Drink Driving Penalty Calculator 2025 — BAC, Fines & Disqualification
Drink driving carries serious penalties in England and Wales — mandatory disqualification, unlimited fines, and up to 14 years imprisonment in fatal cases. This tool estimates penalties based on your alcohol reading and circumstances.
Your Reading & Circumstances
Likely Penalty
Drink Driving Law in England and Wales
Driving or attempting to drive with alcohol above the prescribed limit is an offence under section 5(1)(a) of the Road Traffic Act 1988. Being in charge of a vehicle while over the limit is a lesser offence under section 5(1)(b). The prescribed limits in England and Wales — which are stricter in Scotland (22µg/100ml breath, 50mg/100ml blood) — are:
- Breath: 35 micrograms of alcohol per 100 millilitres (µg/100ml)
- Blood: 80 milligrams of alcohol per 100 millilitres (mg/100ml)

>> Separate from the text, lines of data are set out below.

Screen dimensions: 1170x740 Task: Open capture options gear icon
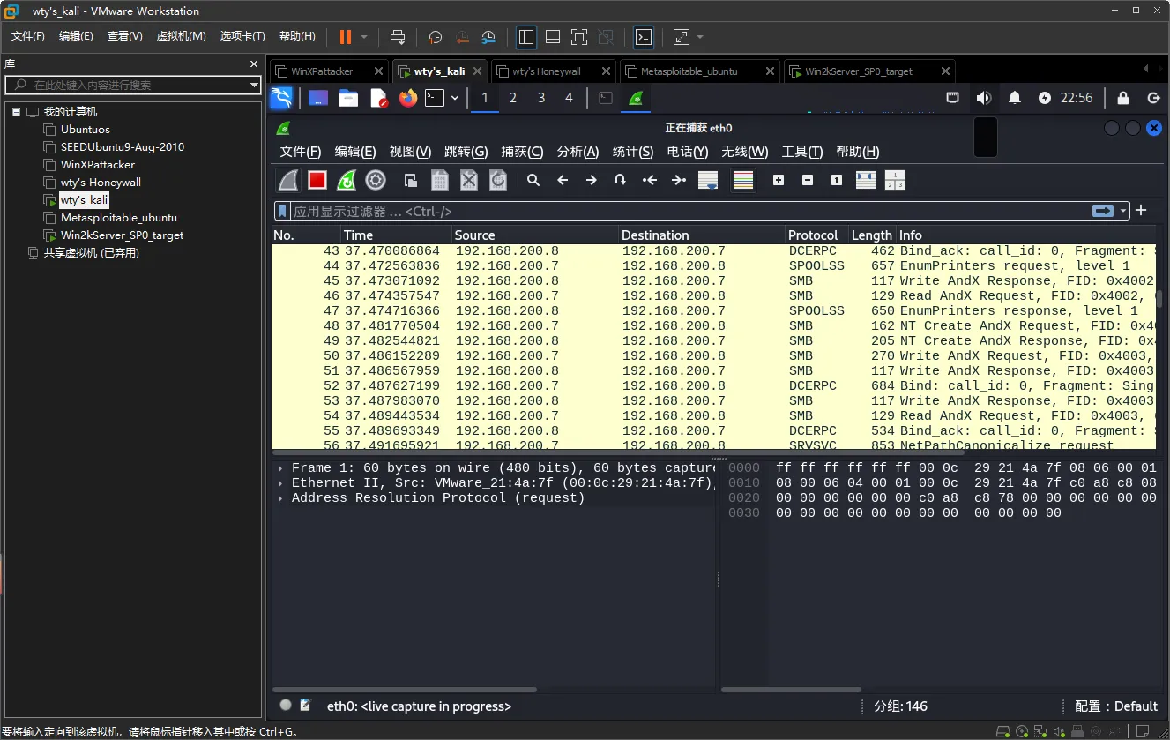click(376, 180)
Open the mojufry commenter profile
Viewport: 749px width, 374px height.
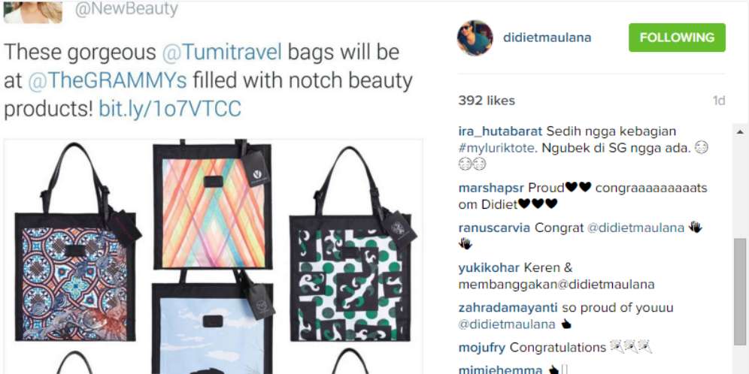tap(481, 348)
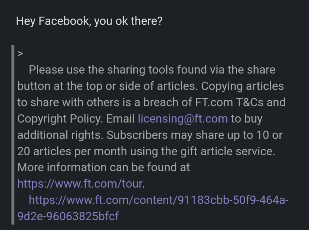Click the 'More information can be found at' line
The image size is (309, 230).
(x=104, y=167)
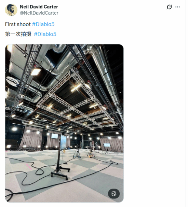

- Urine: 107 milligrams of alcohol per 100 millilitres (mg/100ml)
Officers will typically use a roadside breathalyser screening device initially, but this cannot be used as evidence in court. If the roadside test is positive, you will be taken to a police station for an evidential Intoxilyser test. If the evidential breath test shows between 35 and 39 µg/100ml — above the 35 limit but close to it — you have the right to request a blood or urine test instead. This right to a "back calculation" option is rarely exercised in practice but can be significant in borderline cases.
Sentencing Guidelines — The Three Bands
The Sentencing Council publishes guidelines for drink driving offences that magistrates must follow. The guidelines divide "drive/attempt to drive" cases into three bands based on the alcohol reading:
Band A — Just Over the Limit (up to 1.5× the limit)

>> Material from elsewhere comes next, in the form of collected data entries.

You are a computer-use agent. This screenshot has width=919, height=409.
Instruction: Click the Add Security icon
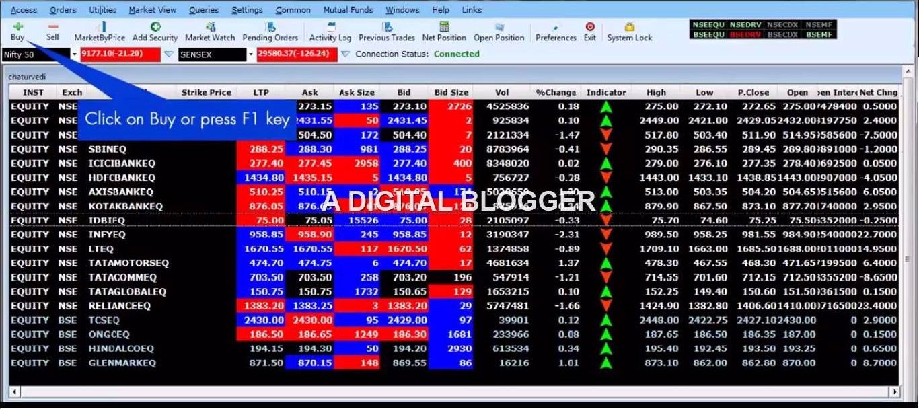point(155,32)
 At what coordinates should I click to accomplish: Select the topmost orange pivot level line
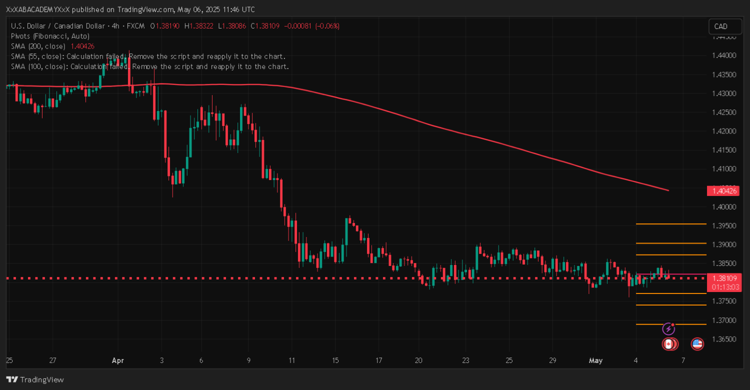(x=670, y=224)
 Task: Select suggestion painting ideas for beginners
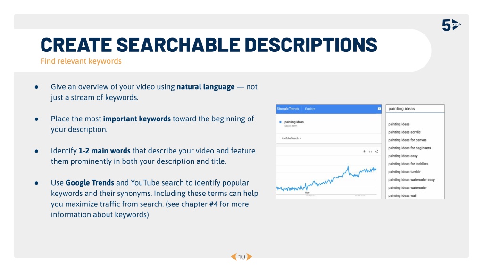(x=409, y=148)
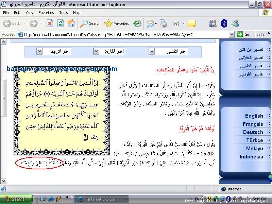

Reading: up to 52 µg/100ml breath / 120 mg/100ml blood. Starting point: 12 months' disqualification. Fine: 75–150% of weekly income. If there are no aggravating factors, the starting point is 12 months. The court can go above or below this starting point based on aggravating and mitigating factors.
Band B — Mid Range (1.5–2× the limit)
Reading: 53–66 µg/100ml breath / 121–160 mg/100ml blood. Starting point: 17 months' disqualification. Fine: 100–200% of weekly income. This band is where most drink driving cases fall. The starting point of 17 months can be reduced to 12 months or increased to 23 months based on the circumstances.
Band C — High Range (over 2× the limit)
Reading: 67+ µg/100ml breath / 161+ mg/100ml blood. Starting point: 29 months' disqualification. Fine: 200–300% of weekly income. May include a community order or even custody in the most serious cases. High readings — particularly above 2.5× the limit — are treated as significant aggravating factors and can push sentences significantly above the starting point.
The Drink Drive Rehabilitation Course — Reducing Your Ban
Courts can offer the Drink Drive Rehabilitation Course (DDRC) to eligible offenders. If you complete the course — typically a one-day or multi-session programme run by an approved provider — your disqualification period is reduced by up to 25%. For example, a 17-month ban could be reduced to around 12 months 3 weeks on completion of the course. You pay for the course yourself (typically £150–£250).
The course is generally offered to first-time offenders with readings below around 2.5× the limit. It cannot be offered if the offence involves serious injury or if you have a previous drink driving conviction within the past 10 years. You must complete the course before the reduced ban period expires — if you do not complete it, your full disqualification period applies.
Mandatory Disqualification for Repeat Offenders
A second drink driving conviction within 10 years triggers a mandatory minimum disqualification of 3 years. For high readings, multiple convictions, or cases involving death (causing death by careless driving while under the influence carries a maximum sentence of 14 years' imprisonment), the disqualification and criminal penalties are substantially higher. There is also a mandatory requirement to pass an extended driving test before getting your licence back after a drink driving ban.
Impact on Insurance and Career
A drink driving conviction stays on your DVLA record for 11 years. During this period, it must be disclosed to insurers — premiums typically increase by 50–100% immediately after conviction and remain significantly elevated throughout. For professional drivers (HGV, PCV, taxi, private hire, delivery), a drink driving conviction almost invariably results in the loss of vocational entitlement and the inability to work as a professional driver. Certain professions (law, medicine, financial services, security) may require disclosure to regulatory bodies, which can have serious professional consequences.